Pendekatan partai pendukung pemerintah dengan partai koalisi pun sudah dilakukan, beberapa waktu lalu SBY mengutus orang kepercayaannya menyambangi kediaman Ketua Umum Partai Demokrasi Perjuangan Indonesia (PDIP).
Bergulirnya isu reshuffle cukup disayangkan Partai Golkar. Menurut Politisi Golkar, Bambang Soesatyo, reshuffle kabinet tidak menjamin kinerja pemerintahan kedepan akan lebih kuat, terlebih lagi keputusan tersebut diambil karena pemerintah marah dengan ketidaksepahamannya partai koalisi mengusung hak angket pajak.
"Publik melihat nafsu merombak formasi kabinet sebagai tontonan tentang bagaimana presiden dan partai tertentu melampiaskan kemarahan pascagugurnya usul hak angket pajak di DPR. Marah karena 1-2 anggota koalisi konsisten bersikap kritis," terang Bambang di Jakarta, Minggu (6/4/2011).
Untuk meraih kembali kepercayaan dan keyakinan rakyat, tambahnya, Presiden justru harus memperbaiki dan meningkatkan efektivitas kepemimpinannya di kabinet maupun koalisi. "Hanya itu opsi yang tersedia bagi presiden, setelah PDIP konsisten menolak bergabung dalam koalisi pemerintahan sekarang ini," terangnya.

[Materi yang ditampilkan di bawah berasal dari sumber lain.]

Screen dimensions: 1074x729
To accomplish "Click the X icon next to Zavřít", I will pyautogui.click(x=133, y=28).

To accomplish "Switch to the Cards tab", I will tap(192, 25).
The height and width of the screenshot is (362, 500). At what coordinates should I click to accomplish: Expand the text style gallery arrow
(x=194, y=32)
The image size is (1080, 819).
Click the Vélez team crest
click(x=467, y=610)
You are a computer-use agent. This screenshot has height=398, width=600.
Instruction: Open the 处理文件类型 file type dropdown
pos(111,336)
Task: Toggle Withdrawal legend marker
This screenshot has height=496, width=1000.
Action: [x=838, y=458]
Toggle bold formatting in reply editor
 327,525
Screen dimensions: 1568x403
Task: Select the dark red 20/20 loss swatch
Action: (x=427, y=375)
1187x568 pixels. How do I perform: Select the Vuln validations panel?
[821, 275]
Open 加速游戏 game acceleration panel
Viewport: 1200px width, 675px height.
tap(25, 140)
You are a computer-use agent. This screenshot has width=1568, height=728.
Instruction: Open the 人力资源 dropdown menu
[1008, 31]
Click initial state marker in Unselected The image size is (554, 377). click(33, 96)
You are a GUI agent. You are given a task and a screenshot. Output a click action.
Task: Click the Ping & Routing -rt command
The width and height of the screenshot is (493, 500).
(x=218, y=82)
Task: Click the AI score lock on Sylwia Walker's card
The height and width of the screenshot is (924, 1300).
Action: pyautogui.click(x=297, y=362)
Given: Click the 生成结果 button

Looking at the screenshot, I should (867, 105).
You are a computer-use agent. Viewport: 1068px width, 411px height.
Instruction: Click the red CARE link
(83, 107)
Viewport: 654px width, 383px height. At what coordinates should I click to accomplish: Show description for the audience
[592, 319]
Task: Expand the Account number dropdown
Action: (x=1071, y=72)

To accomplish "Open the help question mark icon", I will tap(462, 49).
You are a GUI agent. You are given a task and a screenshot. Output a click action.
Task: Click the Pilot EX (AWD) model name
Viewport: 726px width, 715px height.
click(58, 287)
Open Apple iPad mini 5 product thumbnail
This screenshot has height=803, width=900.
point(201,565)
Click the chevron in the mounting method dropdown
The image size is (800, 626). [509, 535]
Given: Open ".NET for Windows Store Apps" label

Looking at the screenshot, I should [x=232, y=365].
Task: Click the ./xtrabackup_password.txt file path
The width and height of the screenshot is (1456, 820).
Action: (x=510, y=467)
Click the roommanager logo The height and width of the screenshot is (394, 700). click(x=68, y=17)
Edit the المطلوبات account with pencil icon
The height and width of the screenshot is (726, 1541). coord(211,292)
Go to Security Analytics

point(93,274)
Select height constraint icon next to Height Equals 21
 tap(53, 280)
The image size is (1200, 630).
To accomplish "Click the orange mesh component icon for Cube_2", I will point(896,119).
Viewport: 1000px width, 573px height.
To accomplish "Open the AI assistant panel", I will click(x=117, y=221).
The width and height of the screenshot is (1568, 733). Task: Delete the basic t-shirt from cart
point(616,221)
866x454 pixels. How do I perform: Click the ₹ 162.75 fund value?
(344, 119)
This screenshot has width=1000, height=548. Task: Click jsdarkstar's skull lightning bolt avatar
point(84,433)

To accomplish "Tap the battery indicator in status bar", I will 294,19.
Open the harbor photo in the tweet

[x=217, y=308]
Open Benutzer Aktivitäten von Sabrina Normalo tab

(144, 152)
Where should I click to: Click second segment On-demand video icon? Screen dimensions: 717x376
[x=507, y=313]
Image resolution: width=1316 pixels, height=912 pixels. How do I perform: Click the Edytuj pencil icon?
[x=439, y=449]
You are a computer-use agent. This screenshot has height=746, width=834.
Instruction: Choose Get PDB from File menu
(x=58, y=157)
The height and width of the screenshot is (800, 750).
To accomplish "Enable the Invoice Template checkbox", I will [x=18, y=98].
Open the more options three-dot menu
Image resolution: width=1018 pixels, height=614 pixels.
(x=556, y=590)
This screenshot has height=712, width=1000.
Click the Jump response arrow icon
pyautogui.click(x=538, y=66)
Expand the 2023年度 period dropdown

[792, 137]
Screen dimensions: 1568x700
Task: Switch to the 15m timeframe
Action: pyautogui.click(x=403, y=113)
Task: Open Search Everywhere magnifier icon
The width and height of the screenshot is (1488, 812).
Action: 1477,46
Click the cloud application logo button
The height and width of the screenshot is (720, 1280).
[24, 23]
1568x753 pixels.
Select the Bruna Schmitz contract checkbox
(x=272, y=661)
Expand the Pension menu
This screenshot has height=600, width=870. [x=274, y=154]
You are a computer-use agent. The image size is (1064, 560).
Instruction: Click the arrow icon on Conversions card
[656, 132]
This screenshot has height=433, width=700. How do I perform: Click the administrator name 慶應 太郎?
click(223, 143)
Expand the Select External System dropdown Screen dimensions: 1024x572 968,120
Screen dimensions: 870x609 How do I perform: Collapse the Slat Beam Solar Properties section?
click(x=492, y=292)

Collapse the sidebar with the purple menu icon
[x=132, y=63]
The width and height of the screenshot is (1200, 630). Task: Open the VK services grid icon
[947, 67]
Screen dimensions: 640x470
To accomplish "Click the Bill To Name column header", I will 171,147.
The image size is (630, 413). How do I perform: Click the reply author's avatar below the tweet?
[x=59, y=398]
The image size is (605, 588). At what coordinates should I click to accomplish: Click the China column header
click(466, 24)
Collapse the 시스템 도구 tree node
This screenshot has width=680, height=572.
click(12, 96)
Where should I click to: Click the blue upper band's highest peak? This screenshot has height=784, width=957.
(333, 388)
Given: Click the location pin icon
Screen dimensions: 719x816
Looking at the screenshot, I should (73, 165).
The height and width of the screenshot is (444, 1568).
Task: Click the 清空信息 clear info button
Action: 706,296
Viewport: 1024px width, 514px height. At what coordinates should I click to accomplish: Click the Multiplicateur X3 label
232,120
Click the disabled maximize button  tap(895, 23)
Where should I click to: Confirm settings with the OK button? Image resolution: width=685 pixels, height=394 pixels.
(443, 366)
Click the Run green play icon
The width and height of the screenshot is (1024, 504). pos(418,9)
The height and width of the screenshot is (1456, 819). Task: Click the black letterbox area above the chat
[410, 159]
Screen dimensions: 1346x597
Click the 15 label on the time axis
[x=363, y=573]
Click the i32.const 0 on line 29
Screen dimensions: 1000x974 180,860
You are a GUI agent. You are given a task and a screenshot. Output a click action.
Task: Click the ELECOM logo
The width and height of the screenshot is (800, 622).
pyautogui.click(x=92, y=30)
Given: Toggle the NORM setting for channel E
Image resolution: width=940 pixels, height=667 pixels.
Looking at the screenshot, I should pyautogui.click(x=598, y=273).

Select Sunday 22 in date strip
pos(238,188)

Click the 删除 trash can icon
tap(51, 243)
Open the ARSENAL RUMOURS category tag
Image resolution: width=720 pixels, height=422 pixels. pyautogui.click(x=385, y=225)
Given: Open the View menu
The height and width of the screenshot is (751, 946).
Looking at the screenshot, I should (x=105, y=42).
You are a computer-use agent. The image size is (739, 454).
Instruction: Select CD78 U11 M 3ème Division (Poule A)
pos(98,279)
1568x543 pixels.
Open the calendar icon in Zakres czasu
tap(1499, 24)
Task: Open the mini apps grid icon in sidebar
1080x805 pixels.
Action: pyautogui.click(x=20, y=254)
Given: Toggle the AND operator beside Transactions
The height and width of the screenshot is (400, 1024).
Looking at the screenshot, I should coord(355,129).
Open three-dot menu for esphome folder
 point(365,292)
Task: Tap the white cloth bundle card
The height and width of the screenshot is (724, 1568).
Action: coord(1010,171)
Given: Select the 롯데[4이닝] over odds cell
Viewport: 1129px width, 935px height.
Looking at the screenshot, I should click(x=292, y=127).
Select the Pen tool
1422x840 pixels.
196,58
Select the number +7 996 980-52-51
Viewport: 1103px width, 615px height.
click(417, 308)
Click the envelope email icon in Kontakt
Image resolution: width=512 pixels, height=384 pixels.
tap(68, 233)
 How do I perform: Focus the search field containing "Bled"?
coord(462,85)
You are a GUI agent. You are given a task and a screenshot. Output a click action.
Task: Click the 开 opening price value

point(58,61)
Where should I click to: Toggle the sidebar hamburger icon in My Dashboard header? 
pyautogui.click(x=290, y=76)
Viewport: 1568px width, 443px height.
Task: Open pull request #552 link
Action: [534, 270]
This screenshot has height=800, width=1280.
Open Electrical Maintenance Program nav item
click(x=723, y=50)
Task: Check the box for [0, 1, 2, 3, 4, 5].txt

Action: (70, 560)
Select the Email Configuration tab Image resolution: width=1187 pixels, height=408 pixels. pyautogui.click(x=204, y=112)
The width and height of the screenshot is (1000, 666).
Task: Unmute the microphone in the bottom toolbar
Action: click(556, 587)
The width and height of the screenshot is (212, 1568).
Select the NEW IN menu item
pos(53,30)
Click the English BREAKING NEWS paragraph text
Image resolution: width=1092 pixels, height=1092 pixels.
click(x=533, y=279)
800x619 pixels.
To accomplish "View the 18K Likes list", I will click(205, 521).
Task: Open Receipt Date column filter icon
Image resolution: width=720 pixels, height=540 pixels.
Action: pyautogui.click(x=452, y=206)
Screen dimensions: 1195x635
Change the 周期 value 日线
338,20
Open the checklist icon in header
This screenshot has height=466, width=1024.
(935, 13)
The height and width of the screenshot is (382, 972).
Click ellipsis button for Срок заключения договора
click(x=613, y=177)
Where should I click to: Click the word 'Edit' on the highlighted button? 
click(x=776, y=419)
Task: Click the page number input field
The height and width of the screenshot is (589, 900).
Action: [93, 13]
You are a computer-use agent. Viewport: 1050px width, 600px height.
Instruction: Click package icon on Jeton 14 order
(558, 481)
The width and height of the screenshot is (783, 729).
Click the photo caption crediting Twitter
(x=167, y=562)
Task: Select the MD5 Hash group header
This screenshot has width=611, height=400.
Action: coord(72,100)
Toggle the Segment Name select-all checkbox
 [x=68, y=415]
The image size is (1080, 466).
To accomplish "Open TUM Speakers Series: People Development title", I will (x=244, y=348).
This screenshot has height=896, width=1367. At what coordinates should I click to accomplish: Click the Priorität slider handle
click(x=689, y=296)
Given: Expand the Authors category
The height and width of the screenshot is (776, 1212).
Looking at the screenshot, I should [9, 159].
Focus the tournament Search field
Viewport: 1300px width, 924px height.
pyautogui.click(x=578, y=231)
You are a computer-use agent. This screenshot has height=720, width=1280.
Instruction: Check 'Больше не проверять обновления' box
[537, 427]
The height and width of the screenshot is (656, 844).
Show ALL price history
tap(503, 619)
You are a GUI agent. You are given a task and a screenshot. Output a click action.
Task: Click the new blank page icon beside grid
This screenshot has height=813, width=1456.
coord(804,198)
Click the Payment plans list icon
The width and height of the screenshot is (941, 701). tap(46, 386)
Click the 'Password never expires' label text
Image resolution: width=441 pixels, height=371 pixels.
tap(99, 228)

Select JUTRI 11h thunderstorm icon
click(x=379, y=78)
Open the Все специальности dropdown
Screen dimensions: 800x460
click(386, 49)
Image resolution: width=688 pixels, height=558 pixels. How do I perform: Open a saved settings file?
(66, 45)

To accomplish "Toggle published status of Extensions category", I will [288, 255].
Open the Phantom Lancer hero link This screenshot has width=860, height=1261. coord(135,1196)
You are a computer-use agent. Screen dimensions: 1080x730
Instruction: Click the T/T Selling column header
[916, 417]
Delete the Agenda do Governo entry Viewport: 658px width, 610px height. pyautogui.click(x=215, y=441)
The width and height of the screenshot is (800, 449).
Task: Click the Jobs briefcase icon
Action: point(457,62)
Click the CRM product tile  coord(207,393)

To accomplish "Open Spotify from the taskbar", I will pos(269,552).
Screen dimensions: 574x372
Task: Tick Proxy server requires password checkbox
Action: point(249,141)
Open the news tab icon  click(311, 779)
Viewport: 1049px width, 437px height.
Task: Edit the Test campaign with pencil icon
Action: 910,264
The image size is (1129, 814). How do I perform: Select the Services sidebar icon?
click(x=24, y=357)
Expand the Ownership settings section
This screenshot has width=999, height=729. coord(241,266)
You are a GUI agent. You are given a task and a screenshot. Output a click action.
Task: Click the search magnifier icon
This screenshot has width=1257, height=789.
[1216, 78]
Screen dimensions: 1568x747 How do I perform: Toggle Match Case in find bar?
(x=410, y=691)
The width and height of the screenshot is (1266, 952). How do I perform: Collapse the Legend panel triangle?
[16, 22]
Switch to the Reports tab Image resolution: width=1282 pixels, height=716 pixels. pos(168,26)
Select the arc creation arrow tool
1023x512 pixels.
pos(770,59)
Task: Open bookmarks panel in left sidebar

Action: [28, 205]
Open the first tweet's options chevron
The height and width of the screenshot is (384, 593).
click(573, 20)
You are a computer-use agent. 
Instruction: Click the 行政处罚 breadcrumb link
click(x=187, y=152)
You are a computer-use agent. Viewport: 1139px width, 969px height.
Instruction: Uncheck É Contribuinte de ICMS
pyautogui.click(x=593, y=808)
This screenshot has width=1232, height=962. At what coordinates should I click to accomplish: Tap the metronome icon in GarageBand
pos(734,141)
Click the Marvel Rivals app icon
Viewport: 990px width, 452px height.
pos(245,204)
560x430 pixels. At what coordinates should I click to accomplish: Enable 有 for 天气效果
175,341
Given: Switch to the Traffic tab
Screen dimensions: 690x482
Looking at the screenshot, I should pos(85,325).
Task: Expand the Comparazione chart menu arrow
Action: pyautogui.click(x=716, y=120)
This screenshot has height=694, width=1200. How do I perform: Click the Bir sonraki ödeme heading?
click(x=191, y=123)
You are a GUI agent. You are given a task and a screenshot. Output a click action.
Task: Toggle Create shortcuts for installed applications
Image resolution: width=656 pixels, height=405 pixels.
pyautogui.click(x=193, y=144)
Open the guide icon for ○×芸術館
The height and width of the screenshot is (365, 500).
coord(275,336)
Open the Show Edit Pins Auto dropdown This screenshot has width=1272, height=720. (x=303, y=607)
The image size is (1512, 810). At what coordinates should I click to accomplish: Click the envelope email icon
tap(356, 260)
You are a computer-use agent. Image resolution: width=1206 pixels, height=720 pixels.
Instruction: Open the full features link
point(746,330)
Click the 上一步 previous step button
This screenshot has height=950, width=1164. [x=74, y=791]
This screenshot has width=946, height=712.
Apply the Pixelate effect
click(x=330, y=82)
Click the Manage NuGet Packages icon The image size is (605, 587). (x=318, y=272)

Dia juga menilai, tidak ada makna strategis dari reshuffle Kabinet Indonesia Bersatu II, khususnya bagi rakyat dan negara. Kinerja menteri seharusnya menjadi acuan dalam perombakan kabinet bukan kemarahan akibat ada partai koalisi yang kritis terhadap pemerintah.
"Idealnya, acuan reshuffle adalah pandangan obyektif tentang kinerja kabinet, bukan semata-mata karena alasan marah terhadap anggota koalisi," paparnya.